District officials begin the year $140 million in the hole - and that's after $869 million in cost-cutting measures. Already, students can expect crowded classrooms, fewer teachers and limited services. The latest money woe involves not getting enough federal stimulus dollars to offset the losses from a grant program. Emergency legislation has been introduced that would prevent the cuts. From the Daily News:
"We are glad that this problem may be fixed," said Megan Reilly, LAUSD's chief financial officer. "However, we won't believe it's fixed until it's really fixed." Already listed as potential cuts in the coming years are the complete elimination of arts and music programs and full-day kindergarten. Also, student teacher ratios in K-3 classes, which have already grown from 20-to-1 to 24-to-1, could grow to 29-to-1. More cuts could mean fewer nurses, psychologists, counselors and librarians - who have already been severely cut back.
This week, the WSJ profiled LAUSD Superintendent Ramon Cortines, focusing on his novel strategy of being open and honest about how awful the schools are. How awful? At some schools, as few as 1 percent of the students were able to do math work at their grade level or above.

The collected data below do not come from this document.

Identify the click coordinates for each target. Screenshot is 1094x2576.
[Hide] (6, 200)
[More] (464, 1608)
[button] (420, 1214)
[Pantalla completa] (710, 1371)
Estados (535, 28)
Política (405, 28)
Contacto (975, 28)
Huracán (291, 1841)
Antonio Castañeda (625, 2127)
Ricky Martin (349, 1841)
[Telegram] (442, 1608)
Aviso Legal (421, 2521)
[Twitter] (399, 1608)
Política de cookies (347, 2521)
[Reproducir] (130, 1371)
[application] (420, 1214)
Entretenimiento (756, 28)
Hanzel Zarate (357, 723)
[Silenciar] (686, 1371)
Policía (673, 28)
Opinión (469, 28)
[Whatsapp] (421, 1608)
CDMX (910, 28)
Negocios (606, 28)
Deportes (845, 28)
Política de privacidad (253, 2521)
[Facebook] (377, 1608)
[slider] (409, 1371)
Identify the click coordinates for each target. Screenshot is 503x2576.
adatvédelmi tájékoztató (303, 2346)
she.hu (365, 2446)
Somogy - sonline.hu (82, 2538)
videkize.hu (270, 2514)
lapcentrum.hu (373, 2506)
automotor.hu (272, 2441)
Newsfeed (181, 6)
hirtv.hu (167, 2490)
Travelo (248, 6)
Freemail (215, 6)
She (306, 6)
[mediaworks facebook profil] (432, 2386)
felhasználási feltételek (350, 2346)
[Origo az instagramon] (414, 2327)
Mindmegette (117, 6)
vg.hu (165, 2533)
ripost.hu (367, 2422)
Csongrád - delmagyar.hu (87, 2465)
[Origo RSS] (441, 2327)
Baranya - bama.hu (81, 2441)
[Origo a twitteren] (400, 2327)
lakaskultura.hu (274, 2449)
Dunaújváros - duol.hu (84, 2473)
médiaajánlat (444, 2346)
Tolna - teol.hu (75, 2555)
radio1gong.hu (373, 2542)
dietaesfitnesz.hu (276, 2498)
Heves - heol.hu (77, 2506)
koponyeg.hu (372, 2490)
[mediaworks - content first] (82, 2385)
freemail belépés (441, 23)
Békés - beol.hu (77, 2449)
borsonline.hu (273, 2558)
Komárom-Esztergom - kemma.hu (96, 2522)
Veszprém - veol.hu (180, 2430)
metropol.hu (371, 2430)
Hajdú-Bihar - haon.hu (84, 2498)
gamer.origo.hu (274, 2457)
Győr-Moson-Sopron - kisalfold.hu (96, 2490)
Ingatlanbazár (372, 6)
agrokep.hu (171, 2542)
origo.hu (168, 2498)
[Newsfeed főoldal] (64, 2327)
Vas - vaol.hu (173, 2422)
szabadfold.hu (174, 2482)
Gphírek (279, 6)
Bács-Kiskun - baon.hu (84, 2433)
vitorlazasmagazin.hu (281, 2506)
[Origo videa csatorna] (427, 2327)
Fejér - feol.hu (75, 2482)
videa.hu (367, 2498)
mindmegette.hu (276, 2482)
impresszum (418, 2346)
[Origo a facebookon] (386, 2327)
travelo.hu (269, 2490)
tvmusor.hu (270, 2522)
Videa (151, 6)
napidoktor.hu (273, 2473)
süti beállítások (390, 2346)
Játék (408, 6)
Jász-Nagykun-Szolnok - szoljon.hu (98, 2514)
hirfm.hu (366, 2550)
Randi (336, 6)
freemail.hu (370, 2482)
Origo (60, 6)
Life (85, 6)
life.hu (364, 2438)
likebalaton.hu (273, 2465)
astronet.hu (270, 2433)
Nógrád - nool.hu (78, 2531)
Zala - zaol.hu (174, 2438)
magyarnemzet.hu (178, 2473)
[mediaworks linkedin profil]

By shining a spotlight on some of the most egregious failings of the city's schools, Mr. Cortines said he hopes to create enough transparency, embarrassment and even outrage to break a logjam among the school board, city leadership and local teachers union that has stymied past attempts at change. Mr. Cortines also wants to break a taboo against evaluating teachers' performance and has threatened to reorganize the city's worst schools. "I want this district to be data-driven and transparent about everything," he said. "That means that sometimes we're not going to look so good. But let me tell you, if we're going to improve, we need to know where we are."